Another day we hiked Boynton Canyon, through the western woods, slot canyons, red rock cliffs to the box canyon at the end of the trail. Walking back alone along the trail, I felt my sense of self expand beyond my body and into the trees and rocks around me. All was silent. Boynton Canyon is famous for UFO sightings, though those may just be hikers who left their bodies behind temporarily.

boynton boynton

We toured the Church of the Red Rocks, a crazy church built into the rock face. The chapel had a really nice vibe to it and a broken window that suggested some kind of bird had agreed. Beneath there was a strange gift shop stocked with assorted religious effluvia.

On Tim’s birthday we got kicked out of the crystal room at Crystal Magic and played hacky sack at Sunset Park with a little native kid as a little league game raged nearby. He told us we were cool and asked if that was our red car. It was not. In the parking lot we met an adorable bulldog puppy that I wish I’d voted for in the Democratic caucus.

We took a day to drive up to Flagstaff and get lost in the disc golf course up there, then had my favorite meal of the trip and maybe my life at Red Curry downtown.

The lemongrass ginger tea came out first and it was light in a way I’d never experienced in tea.
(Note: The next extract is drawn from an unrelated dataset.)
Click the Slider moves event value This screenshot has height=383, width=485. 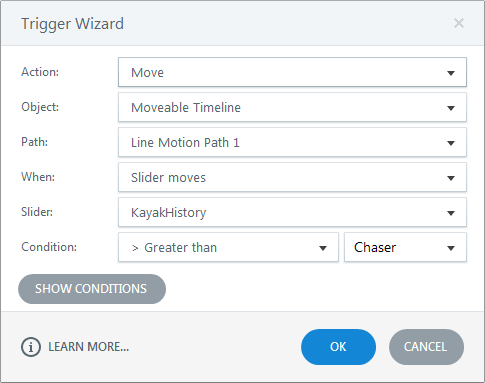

Hmm. This is the best tea I’ve ever had. I asked the waiter where I could buy some. “They make it in the back.” Hmm.

Out came our Massaman curry and red curry and battered fried golden bananas. Everything was delicious, but beyond that it had an energetic quality that felt incredible. By the end of the meal I felt like I’d just spent three hours meditating. I wanted to do a cartwheel out the door. I’d never experienced this with food before.

Was the cook following some kind of arcane spiritual practice? I’d heard of groups that pray over their food, chant over their food, bless the food, etc. Some save food preparation for their most spiritually-accomplished members. The waiter did not have any deep insights into the mystical secrets of Red Curry Vegan Kitchen’s food preparation. “I don’t know what they do back there.”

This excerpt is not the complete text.